Copy the lines exactly. Begin at the first line of the data and stop after the line with "The width and height of the screenshot is (296, 170).".
────────────────────────────────────────
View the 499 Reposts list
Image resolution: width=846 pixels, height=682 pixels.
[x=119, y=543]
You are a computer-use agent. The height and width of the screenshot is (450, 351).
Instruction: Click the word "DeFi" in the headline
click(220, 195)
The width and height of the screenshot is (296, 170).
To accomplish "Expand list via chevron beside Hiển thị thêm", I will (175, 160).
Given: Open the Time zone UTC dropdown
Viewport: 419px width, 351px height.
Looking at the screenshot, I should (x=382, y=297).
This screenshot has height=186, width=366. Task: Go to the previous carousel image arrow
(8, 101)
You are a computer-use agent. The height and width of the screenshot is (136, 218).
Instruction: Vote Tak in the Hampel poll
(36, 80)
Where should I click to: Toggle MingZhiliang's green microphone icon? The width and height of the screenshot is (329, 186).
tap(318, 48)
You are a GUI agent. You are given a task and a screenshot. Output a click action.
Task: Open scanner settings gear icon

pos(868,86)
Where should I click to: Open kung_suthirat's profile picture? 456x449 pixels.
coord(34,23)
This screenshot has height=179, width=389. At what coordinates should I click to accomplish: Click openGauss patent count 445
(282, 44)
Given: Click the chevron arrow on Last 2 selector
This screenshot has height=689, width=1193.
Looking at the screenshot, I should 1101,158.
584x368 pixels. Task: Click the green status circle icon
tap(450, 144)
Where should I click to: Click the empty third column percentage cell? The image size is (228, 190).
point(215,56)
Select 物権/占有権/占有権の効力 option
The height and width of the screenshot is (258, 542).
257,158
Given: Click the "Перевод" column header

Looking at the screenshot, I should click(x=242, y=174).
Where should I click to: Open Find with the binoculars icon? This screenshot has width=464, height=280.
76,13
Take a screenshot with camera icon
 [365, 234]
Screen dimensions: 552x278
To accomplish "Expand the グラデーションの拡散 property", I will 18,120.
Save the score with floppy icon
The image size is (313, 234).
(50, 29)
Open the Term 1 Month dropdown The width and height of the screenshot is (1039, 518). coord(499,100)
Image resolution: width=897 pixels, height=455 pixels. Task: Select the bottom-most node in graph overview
────────────────────────────────────────
**Result:**
View the 499 Reposts list
Image resolution: width=846 pixels, height=682 pixels.
[x=119, y=543]
You are a computer-use agent. The height and width of the screenshot is (450, 351).
Instruction: Click the word "DeFi" in the headline
click(220, 195)
The width and height of the screenshot is (296, 170).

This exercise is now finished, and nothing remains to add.